Over the coming years, many are anticipating grid computing infrastructure, utilities and services to become an integral part of future socioeconomical fabric. Though, the realisation of such a vision will be very much affected by a host of factors including; cost of access, reliability, dependability and security of grid services. In earnest, autonomic computing model of systems’ self-adaptation, self-management and self-protection has attracted much interest to improving grid computing technology dependability, security whilst reducing cost of operation.
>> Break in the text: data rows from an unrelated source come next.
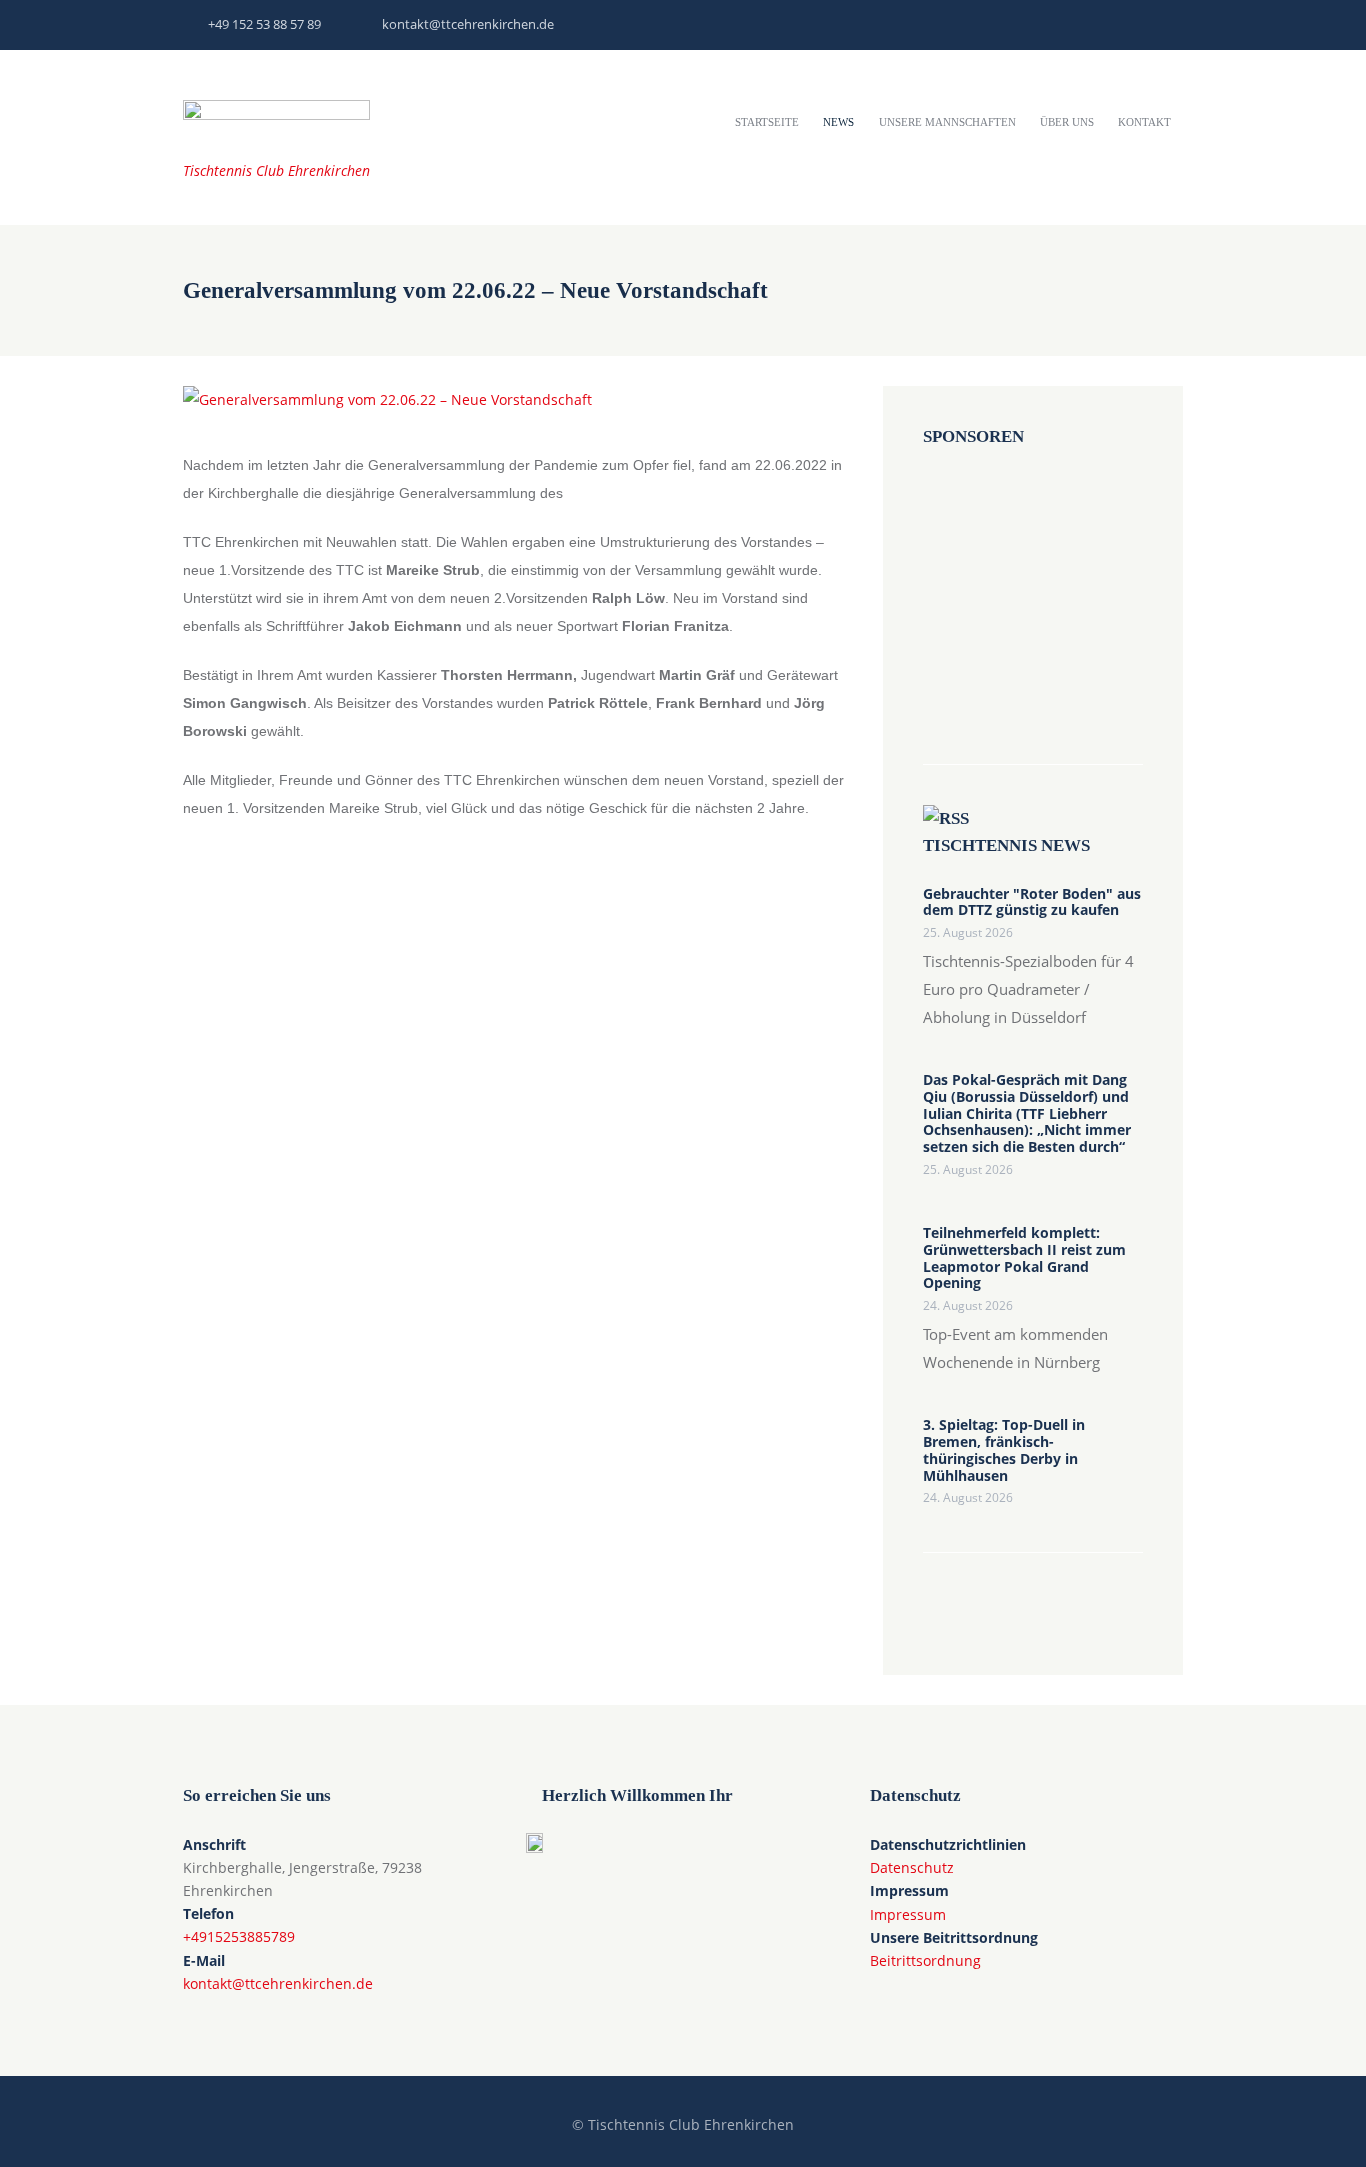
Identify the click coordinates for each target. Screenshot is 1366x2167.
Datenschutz (912, 1867)
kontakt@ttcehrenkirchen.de (468, 24)
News (838, 122)
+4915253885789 (239, 1936)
A prevailing design model of autonomic computing systems is one of a goal-oriented and model-based architecture, where rules elicited from domain expert knowledge, domain analysis or data mining are embedded in software management systems to provide autonomic systems functions including; self-tuning and/or self-healing. In this paper, however, we argue for the need for unsupervised machine learning utility and associated middleware to capture knowledge sources to improve deliberative reasoning of autonomic middleware and/or grid infrastructure operation. In particular, the paper presents a machine learning middleware service using the well-known Self-Organising Maps (SOM), which is illustrated through a casestudy scenario -intelligent connected home. The SOM service is used to classify types of users and their respective networked appliances usage model (patterns). The models are accessed by our experimental self-managing infrastructure to provide Just-in-Time deployment and activation of required services in line with learnt usage models and baseline architecture of specified services assemblies. The paper concludes with an evaluation and general concluding remarks.
面向按需网格服务工程与支持的机器学习中间件
在未来几年中,许多人预计网格计算基础设施、公用事业和服务将成为未来社会经济结构的一个组成部分。然而,这一愿景的实现将受到一系列因素的极大影响,包括:电网服务的接入成本、可靠性、可靠性和安全性。系统自适应、自管理、自保护的自主计算模型在提高网格计算技术的可靠性、安全性和降低运行成本方面受到了广泛关注。自主计算系统的主流设计模型是一种面向目标和基于模型的体系结构,其中从领域专家知识、领域分析或数据挖掘中得出的规则被嵌入到软件管理系统中,以提供自主系统功能,包括;自我调整和/或自我修复。然而,在本文中,我们认为需要无监督机器学习实用程序和相关中间件来捕获知识来源,以改进自主中间件和/或网格基础设施操作的审慎推理。特别地,本文提出了一种使用著名的自组织地图(SOM)的机器学习中间件服务,并通过一个案例研究场景-智能互联家庭来说明。SOM服务用于对用户类型及其各自的网络设备使用模型(模式)进行分类。我们的实验性自我管理基础设施访问这些模型,以根据学习到的使用模型和指定服务组件的基线体系结构,提供所需服务的即时部署和激活。最后对全文进行了评价和总结性评述。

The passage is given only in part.